Passage provided:
I feel like I have a very good life, but it seems that everyone has to have some bad in their life, so I’m afraid something bad is going to happen later….

Lauren Roth's Answer

My client was going out on her first date post-divorce, and the potential suitor sounded like a fantastic match for her. I said to her, “I’m so excited about this man! He might be THE ONE!” Do you know what her response was? I’m sure you can guess it, because it represents the kind of thinking most people engage in: “I’m not letting myself get excited, because it might not work out.”

Most people enjoy the joy in their lives only in a guarded, relatively apprehensive manner, not fully trusting that the joy will stay. But that kind of living results in limiting the joy in their lives.

You can’t save yourself from heartbreak, heartache, sadness, longing, and loneliness by holding your happy moments at arms’ length.

The happy moments will exist in your life. And the sad moments will exist, too. The smartest thing to do is to enjoy the joyful parts fully. Not enjoying them fully doesn’t protect you against the pain of the sad parts.

Not enjoying the joy doesn’t protect us from pain. It just makes us miss out on joy.

With my post-divorce client, we discussed this, and my suggestion was: “Why NOT enjoy the anticipation and excitement that ‘This might be the one!’? Why NOT allow yourself that extra joy of anticipation?” Once we discussed it, she was able to lean in to the joy and fully experience it. She was able to allow herself to be excited by the prospect of “This relationship might work out beautifully!” And she fully enjoyed that joy. The end of that particular story was: that man was not “The One” for her. But guess what? She enjoyed lots of joy and excitement along the way. She experienced joy as it came to her and had more joy than she would have had otherwise.

Information provided:

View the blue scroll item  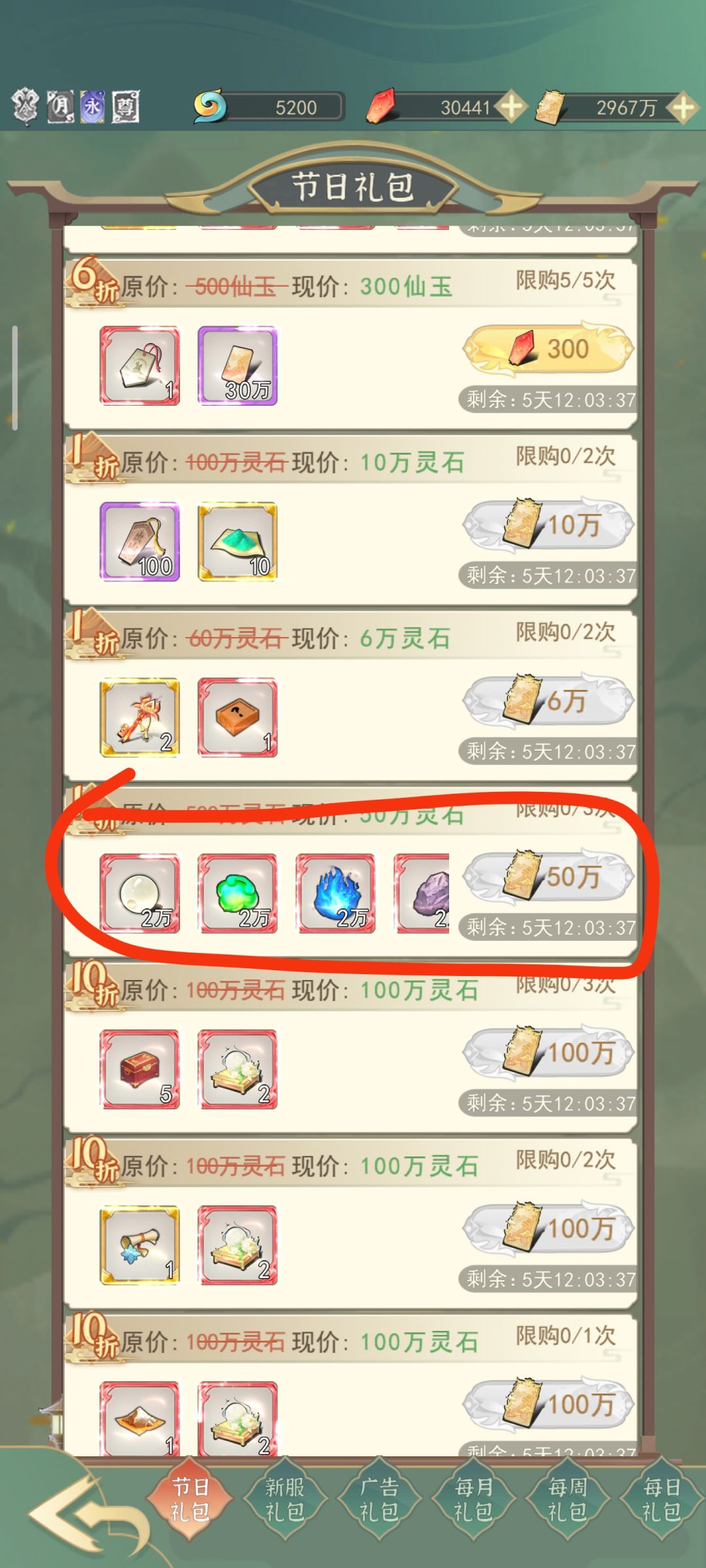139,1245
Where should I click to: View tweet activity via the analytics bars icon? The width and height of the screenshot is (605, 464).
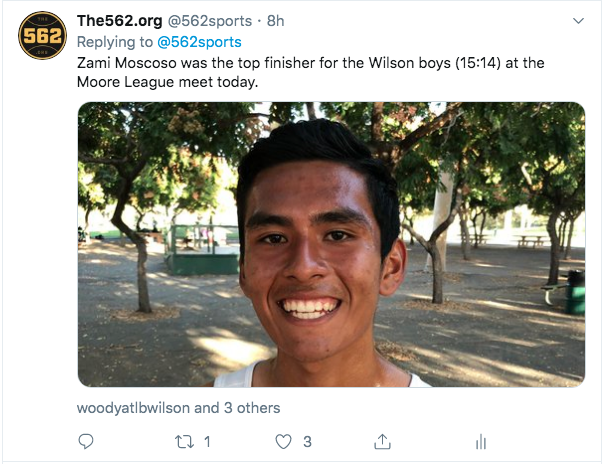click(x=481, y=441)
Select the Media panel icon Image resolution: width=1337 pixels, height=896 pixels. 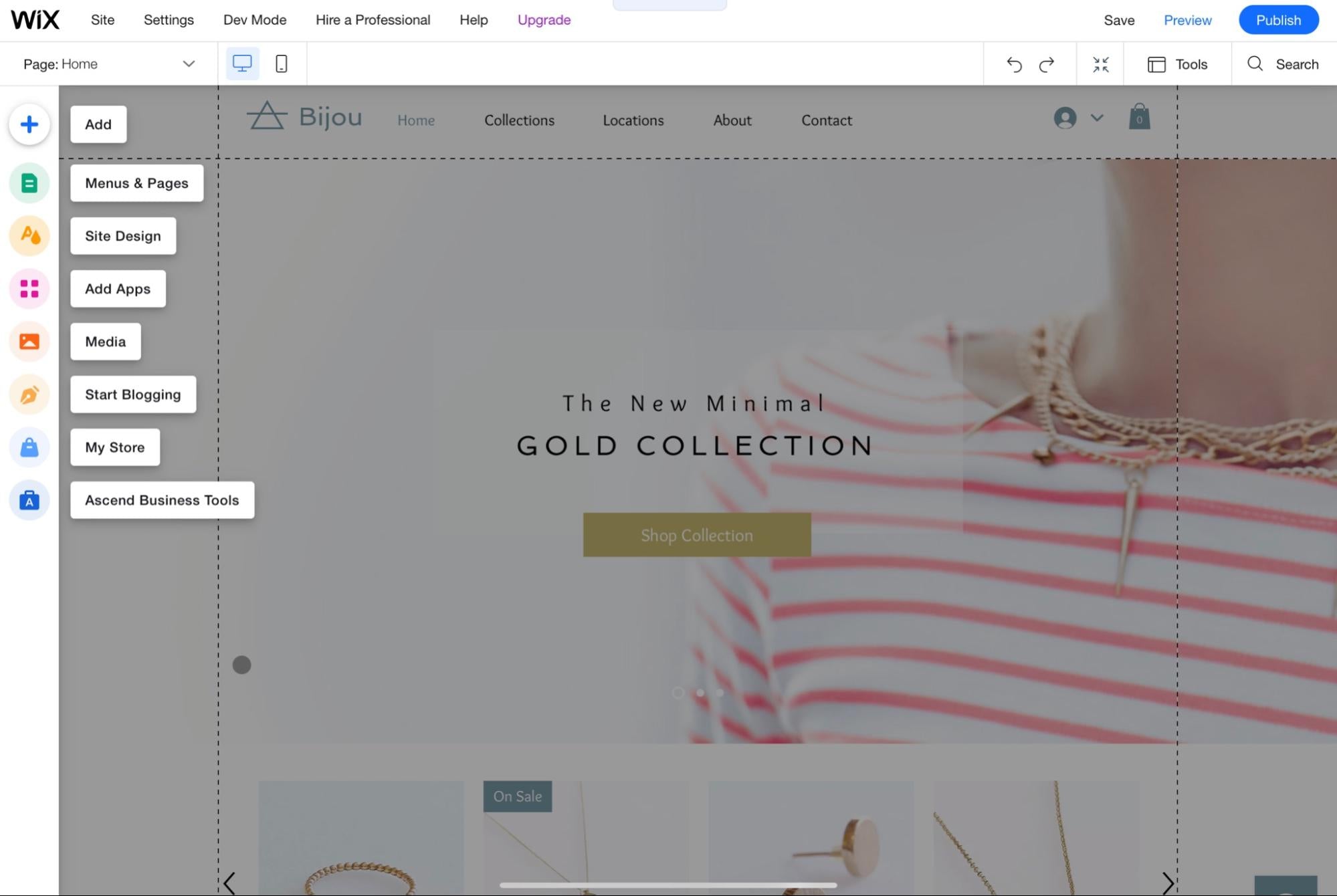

Tasks and exercises:
a - In the advice column on enjoying joy, which painful feelings does the writer say you can't save yourself from by holding happy moments at arms' length? List them all.
b - Reproduce everything in the advice column on enjoying joy from "You can’t save" down to "the sad parts.".
c - In the advice column on enjoying joy, what was the writer's client about to go out on?

Exercise answers:
a - heartbreak, heartache, sadness, longing, loneliness

b -
You can’t save yourself from heartbreak, heartache, sadness, longing, and loneliness by holding your happy moments at arms’ length.

The happy moments will exist in your life. And the sad moments will exist, too. The smartest thing to do is to enjoy the joyful parts fully. Not enjoying them fully doesn’t protect you against the pain of the sad parts.

c - Her first date after her divorce.